On commence la soirée en français, un punk rock bien québécois qui avec ses textes nous amène en grande partie à des thématiques de relations de couple dysfonctionnelles et de peine d’amour. Ce qui surprend est la décision de laisser de côté tous les titres de leurs nombreux albums anglophones. Étions nous un public test pour leur nouveau matériel? Pourquoi pas. J’accroche rapidement sur la guitare dès le premier titre Viens me Chercher et le devant de la scène invite les gens sur place rapidement. Y avait-il un message subliminal dans les paroles pour que les spectateurs se positionnent aussi rapidement? On ne saura jamais, mais ça marche! Toujours, je T’aimerai, une ‘’love song punk rock style’’ à quoi on s’accroche facilement, mais c’est vraiment avec Je veux t’oublier que l’on passe à la vitesse supérieure et ça paraît dans toute la salle, car les gens s’animent d’un cran. Quand on lit des titres comme Je veux t’oublier, Tout est fini et Pas heureuse, ça nous donne l’impression que l’on va se retrouver dans une ambiance à la Dalida ou Mireille Mathieu, ce qui est encore une belle illusion.

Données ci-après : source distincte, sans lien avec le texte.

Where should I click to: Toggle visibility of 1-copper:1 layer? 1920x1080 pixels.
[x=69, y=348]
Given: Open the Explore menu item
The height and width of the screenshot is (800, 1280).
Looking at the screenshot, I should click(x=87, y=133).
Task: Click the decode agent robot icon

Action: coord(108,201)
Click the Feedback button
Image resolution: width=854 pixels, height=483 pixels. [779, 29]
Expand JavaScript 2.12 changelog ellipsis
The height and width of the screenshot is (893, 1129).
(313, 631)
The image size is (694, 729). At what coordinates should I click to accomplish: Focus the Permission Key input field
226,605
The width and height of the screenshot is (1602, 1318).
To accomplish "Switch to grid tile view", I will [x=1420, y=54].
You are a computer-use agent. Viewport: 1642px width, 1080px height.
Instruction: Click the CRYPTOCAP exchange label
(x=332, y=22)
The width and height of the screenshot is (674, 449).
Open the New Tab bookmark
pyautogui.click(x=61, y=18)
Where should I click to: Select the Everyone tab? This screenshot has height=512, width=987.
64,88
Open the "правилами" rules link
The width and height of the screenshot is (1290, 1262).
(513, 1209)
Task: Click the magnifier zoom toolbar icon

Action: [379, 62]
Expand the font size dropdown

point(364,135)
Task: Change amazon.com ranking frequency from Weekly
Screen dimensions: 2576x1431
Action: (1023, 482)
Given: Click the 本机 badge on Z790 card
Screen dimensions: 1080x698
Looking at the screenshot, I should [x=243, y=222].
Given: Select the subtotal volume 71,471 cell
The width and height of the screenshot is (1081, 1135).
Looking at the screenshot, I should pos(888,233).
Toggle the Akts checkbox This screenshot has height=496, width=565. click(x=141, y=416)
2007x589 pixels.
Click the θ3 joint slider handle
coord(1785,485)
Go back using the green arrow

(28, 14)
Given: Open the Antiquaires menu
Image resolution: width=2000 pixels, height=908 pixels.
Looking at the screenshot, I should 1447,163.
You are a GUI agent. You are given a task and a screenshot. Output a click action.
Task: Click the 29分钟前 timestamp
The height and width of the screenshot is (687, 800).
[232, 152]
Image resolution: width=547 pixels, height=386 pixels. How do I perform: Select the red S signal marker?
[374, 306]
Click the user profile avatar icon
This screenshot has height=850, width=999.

Rock N Roll Television est en mode fougue musicale. Un beau message qui nous rappelle que ce n’est pas parce qu’on vit un bout ‘’platte’’ dans notre vie qu’on doit absolument s’enterrer en écoutant du doom ou gothique. Ma préférée et la dernière de leur prestation fut Reviens ici. Un ‘’punch’’ de fin qui termine cette première partie devant la salle qui est bien réchauffée. À noter que la formation sera en spectacle le 7 février à Sorel au Pub O’Callaghan avec le groupe Tant Mieux! 

Lien de l’événement: https://www.facebook.com/events/1016824883818781/

 

 

Seventy Minus One 

El Kevo – guitare et voix
Nelson Henri – guitare et voix
Hugo Remacle – basse et voix
Eric Lafontaine – batterie 

Important: à noter qu’El Kevo, même s’il nous arrive du Wisconsin (USA), n’est pas un immigré illégal. Donc on ne monte pas aux barricades les paranos…mais, fortement, je vous invite à suivre cet orchestre qui a donné toute une prestation ce soir. Tout un travail d’équipe qu’on me dit de leur côté, les compositions, les mélodies et les zèbres! Cette camaraderie est visible et contagieuse, l’assemblée adore et embarque dans leurs rythmiques rapides qui seront sans relâche tout le long de leur prestation. En outre, qui peut résister à big sexy Nelson Henri, ce séduisant personnage qui arrive avec un chapeau haut de forme et un style impeccable, ajoutant une touche de fantaisie à l’ensemble du groupe.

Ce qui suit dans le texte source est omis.